Aurora-A是EGFR下游信號(hào)通路激酶，不僅參與腫瘤的增殖、遷徙、侵襲和轉(zhuǎn)移，而且介導(dǎo)化療耐藥、放射抗拒和腫瘤的免疫治療[8]。Aurora-A通過(guò)調(diào)節(jié)細(xì)胞有絲分裂底物在腫瘤細(xì)胞中異常表達(dá)，促進(jìn)腫瘤細(xì)胞增殖，并通過(guò)非有絲分裂途徑影響其他分子，促進(jìn)腫瘤細(xì)胞侵襲和轉(zhuǎn)移[8]。在許多腫瘤中觀察到Aurora-A和EGFR異常表達(dá)，并且這種異常表達(dá)與預(yù)后不良相關(guān)[9-11]。目前認(rèn)為EGFR-Aurora-A通路的異常激活與腫瘤的形成和發(fā)展相關(guān)[12]。在肺腺癌H1299和A549細(xì)胞系的研究中發(fā)現(xiàn)，Aurora-A抑制劑誘導(dǎo)細(xì)胞周期停滯和凋亡可能與下調(diào)EGFR相關(guān)[9]。近年有報(bào)道EGFR激酶通過(guò)激活USP8去泛素化酶抑制了纖毛形成[13]。通過(guò)敲降EGFR可以下調(diào)USP8 - 毛細(xì)血管擴(kuò)張素 - Aurora-A信號(hào)通路，導(dǎo)致纖毛形成。EGFR - USP8 - 毛細(xì)血管擴(kuò)張素 - Aurora-A信號(hào)轉(zhuǎn)導(dǎo)通路通過(guò)限制分裂細(xì)胞中纖毛的形成，促進(jìn)腫瘤細(xì)胞增殖。最近對(duì)口腔鱗癌的研究發(fā)現(xiàn)，EGFR的激活可以通過(guò)Aurora-A磷酸化導(dǎo)致明顯的纖毛吸收[14]。Aurora-A沉默可顯著恢復(fù)纖毛的表達(dá)，明顯抑制腫瘤生長(zhǎng)。Aurora-A介導(dǎo)的磷酸化促進(jìn)NSCLC的生長(zhǎng)和遷移[15]。Aurora-A在很多腫瘤中的過(guò)表達(dá)還導(dǎo)致對(duì)放化療的抗拒[8,16]。Akt活化的腫瘤細(xì)胞對(duì)凋亡抗拒，Aurora-A功能可能通過(guò)Akt活化介導(dǎo)[16-18]。我們?cè)贏urora-A相對(duì)高表達(dá)的GLC82細(xì)胞中觀察到Icotinib、Icotinib聯(lián)合輻照10 Gy可明顯降低GLC82細(xì)胞p-Aurora-A/Aurora-A和p-Akt/Akt的表達(dá)(P＜0.05)。

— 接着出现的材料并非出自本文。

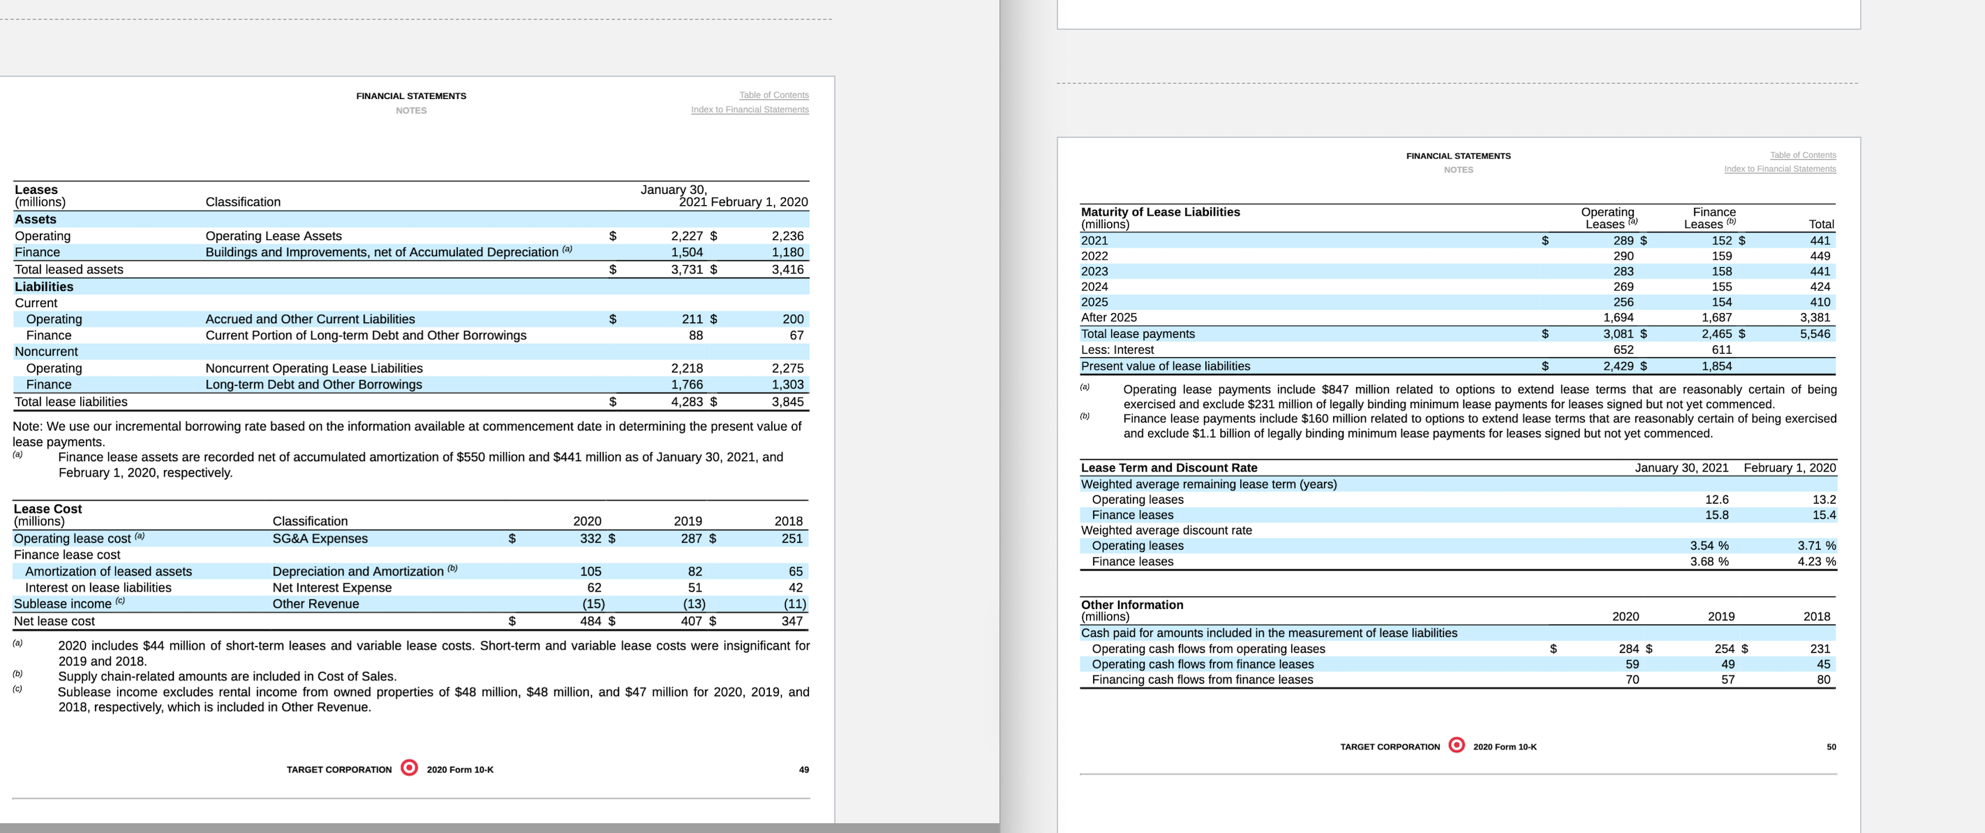1985x833 pixels.
Task: Open the Table of Contents link on page 49
Action: 774,95
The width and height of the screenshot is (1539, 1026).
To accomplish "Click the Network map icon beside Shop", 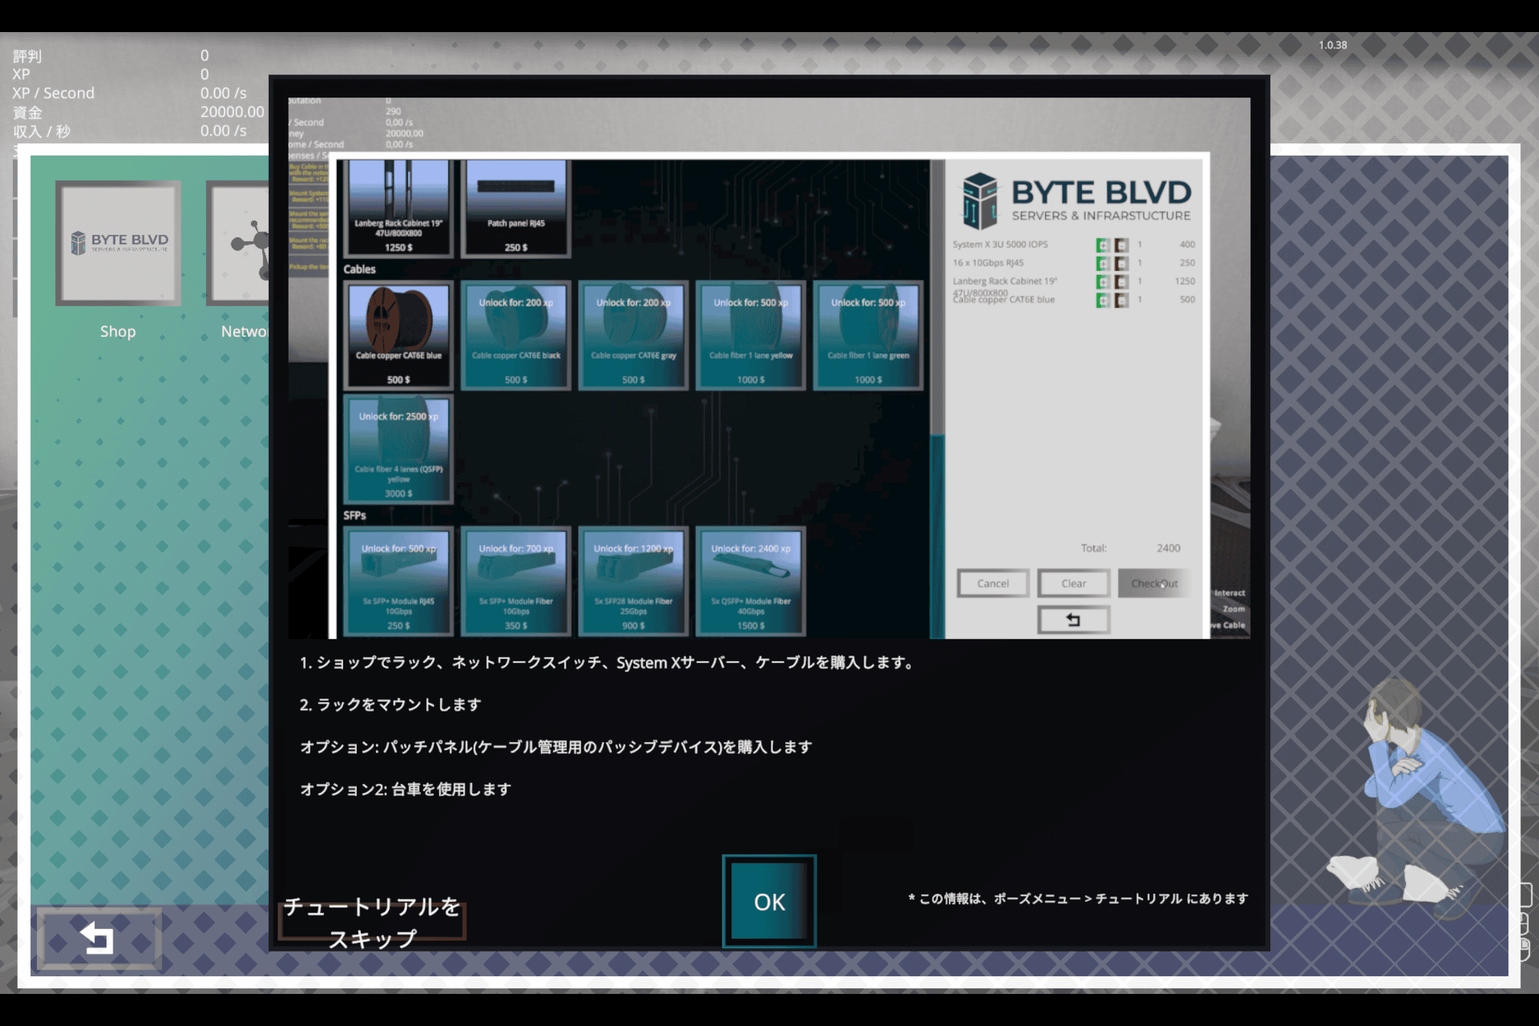I will tap(239, 243).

電離輻射對(duì)Stat家族成員有不同影響，有時(shí)是非特異性的[19]。EGFR-TKI(如拉帕替尼)產(chǎn)生的巨噬細(xì)胞相關(guān)的Stat1磷酸化可以刺激和延長(zhǎng)抗腫瘤效應(yīng)[20]。本研究觀察到Icotinib聯(lián)合輻照10 Gy后GLC82細(xì)胞的p-Stat1/Stat1顯著改變(P＜0.05)。另外，在EGFR非依賴性的耐藥機(jī)制中，受體酪

氨酸激酶的下調(diào)或EGFR下游激酶的異常活化可通過(guò)激發(fā)PI3K/Akt和MAPK信號(hào)通路導(dǎo)致EGFRTKI耐藥[21]。在肺癌中第3代EGFR-TKI的耐藥與Aurora-A相關(guān)[22]。我們的研究中觀察到Icotinib聯(lián)合大劑量輻照(10 Gy)可以明顯降低p-Akt/Akt和p-Aurora-A/Aurora-A，可能有助于阻斷EGFR非依賴性耐藥。

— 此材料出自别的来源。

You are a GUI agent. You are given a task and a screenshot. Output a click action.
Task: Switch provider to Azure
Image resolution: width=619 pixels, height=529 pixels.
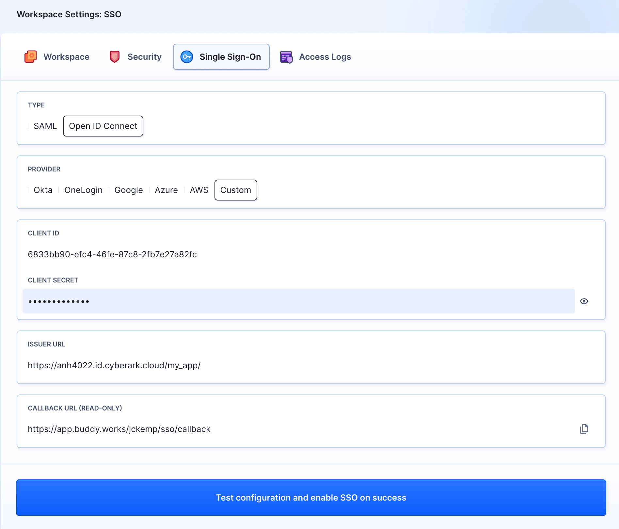coord(166,190)
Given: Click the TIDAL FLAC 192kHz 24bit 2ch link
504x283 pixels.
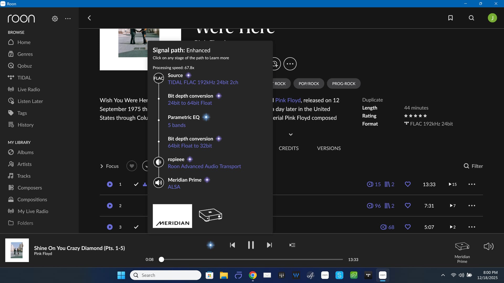Looking at the screenshot, I should coord(203,82).
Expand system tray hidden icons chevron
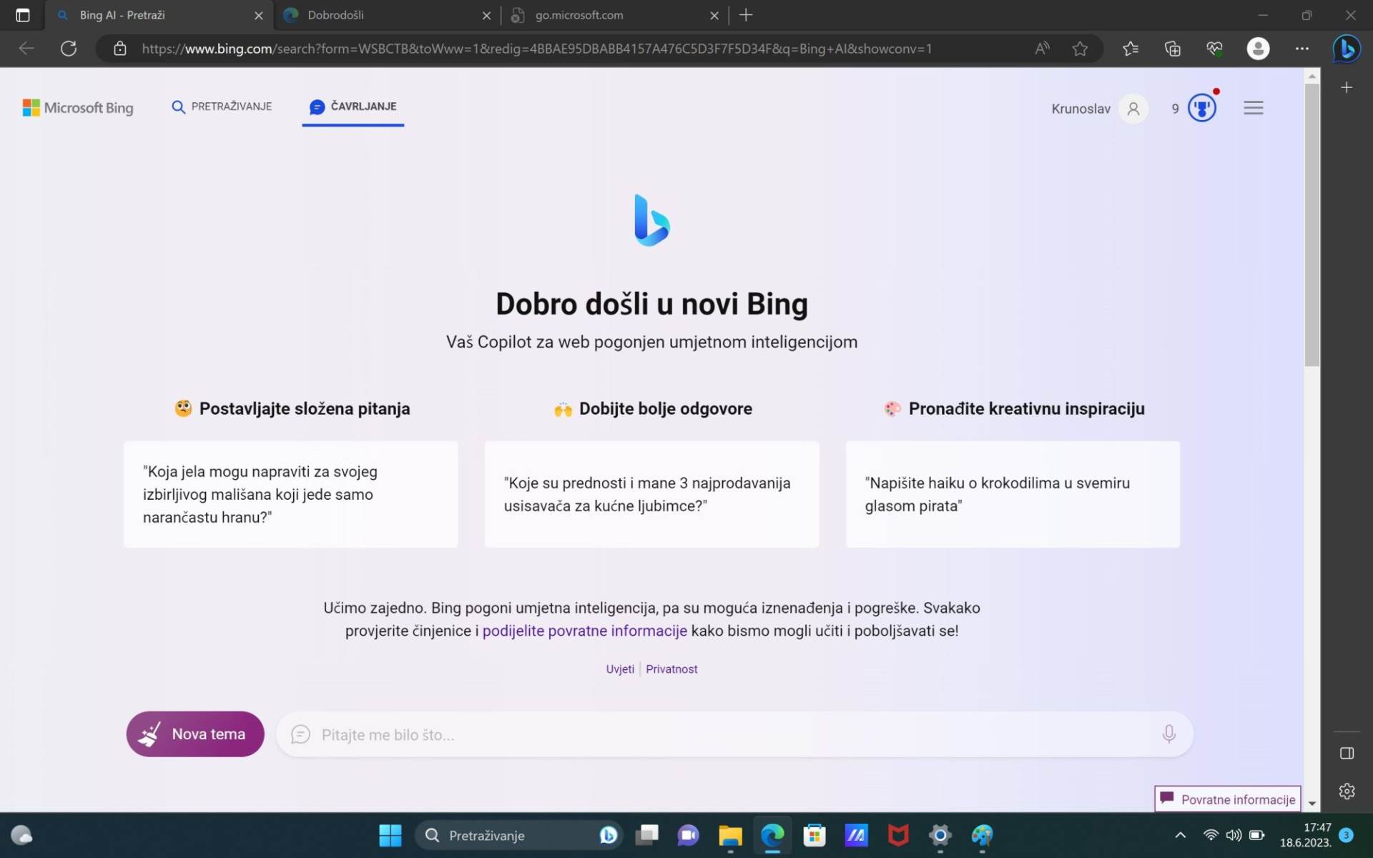This screenshot has height=858, width=1373. [x=1181, y=835]
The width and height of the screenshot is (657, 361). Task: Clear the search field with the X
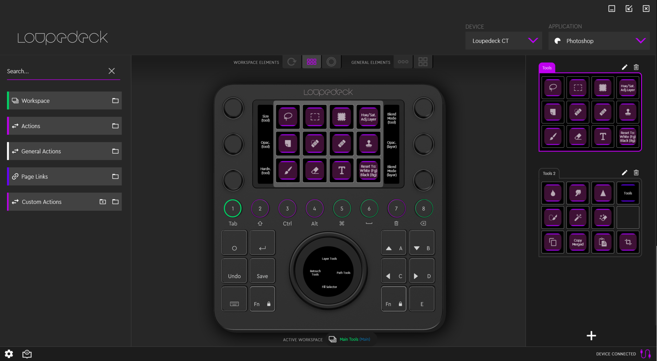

綜上所述，輻照聯(lián)合Icotinib對(duì)于Aurora-A相對(duì)高表達(dá)的GLC82細(xì)胞具有逆轉(zhuǎn)Aurora-A放射抗拒、增強(qiáng)GLC82細(xì)胞凋亡的作用，其具體作用機(jī)制還有待進(jìn)一步研究。